Cette conférence, co-présidée par François Hollande et Fouad Massoum, le président irakien, a débuté, au matin, pratiquement en même temps que les vols de reconnaissance de l’Armée de l’Air.

Depuis le 8 août dernier, les Etats-Unis attaquent les forces djihadistes de l’Etat Islamique (EI) en Irak, aussi par les airs. L’armée française a, quant à elle, déjà envoyé du matériel militaire aux forces kurdes (et certainement des forces spéciales, comme l’évoque un reportage de Vice News, disponible sur youtube), et ce, dès les premières semaines de l’offensive de Daech (acronyme de l’EI en arabe).

Que tu suives les médias israéliens en hébreu ou en français, tu as appris la semaine dernière que B. Netanyahu allait participer à l’effort international contre Daech. Espérons que cela ne concerne que les activités de cet organisation en Syrie.

Des experts du dimanche pourraient penser que puisque Daech est présent en Syrie et en Irak, il faut le combattre partout où il se trouve.
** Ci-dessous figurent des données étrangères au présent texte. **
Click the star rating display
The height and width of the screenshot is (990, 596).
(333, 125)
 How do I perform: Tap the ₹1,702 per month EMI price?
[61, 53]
Je pense qu’ils ont tort, et je vais essayer  de te le démontrer, à toi, mon ami lecteur.


La situation syrienne.

En Syrie, s’affrontent les forces gouvernementales soutenues par le Hezbollah, aidées par des «conseillers militaires» iraniens, pour reprendre une expression du Grand Satan au début de la guerre du Vietnam, d’une part, contre, d’autre part, l’Armée Syrienne Libre (ASL) et Daech.

Concernant les Syriens ayant fui leur pays depuis le début de la révolution, on estime qu’ils sont plusieurs centaines de milliers: les pro-Assad se sont réfugiés au Liban; quant à ceux qui ne de kiffaient pas trop de se faire bombarder à l’arme chimique, ils ont pris la direction de la Turquie, pour la plupart.

Les civils Syriens qui sont restés, par conviction, ou parce qu’il leur a été impossible de s’en aller, sont des chiites et des allaouites, dont fait partie le clan Assad. Sont aussi restés des chrétiens et des sunnites baasistes, relativement laïcs, mais surtout corrompus jusqu’à la moelle par la dictature mise en place par le père de l’ex-ophtalmo londonien.

Tous ceux-là, soutiennent majoritairement le régime, sans oublier des Druzes n’ayant pas trouvé refuge en Israël et encore fidèles à leur chef d’Etat.

Parmi les civils qui sont restés, on compte des sunnites traditionalistes, voire laïcs, qui bien que non-combattants, soutiennent la révolution. Les autres pensent que le meilleur Etat possible doit être le califat.

Dans tout cela, je ne mentionne pas les kurdes et à peine le Liban…

Le rapport avec l’Irak?


En Irak.

«L’Irak est perdu. C’est l’Iran qui l’a gagné».

C’est sur cette phrase que s’ouvre le deuxième chapitre de «Iran: l’irrésistible ascension» (Folio documents, 2008), le livre de Robert Baer, ancien chef de région de la CIA au Moyen-Orient, aujourd’hui journaliste spécialisé de cette région pour le Washington Post et le Wall Street Journal, notamment.

Au Nord, c’était pas les corons, mais bien les Peshmergas kurdes qui contrôlent leur région et qui, en échange d’une vraie autonomie, ont accepté de demeurer Irakiens.

Sinon, hormis les tribus sunnites, la majorité de la population est de confession chiite. Les minorités yazidies et chrétiennes sont prises, elles, entre le marteau et l’enclume.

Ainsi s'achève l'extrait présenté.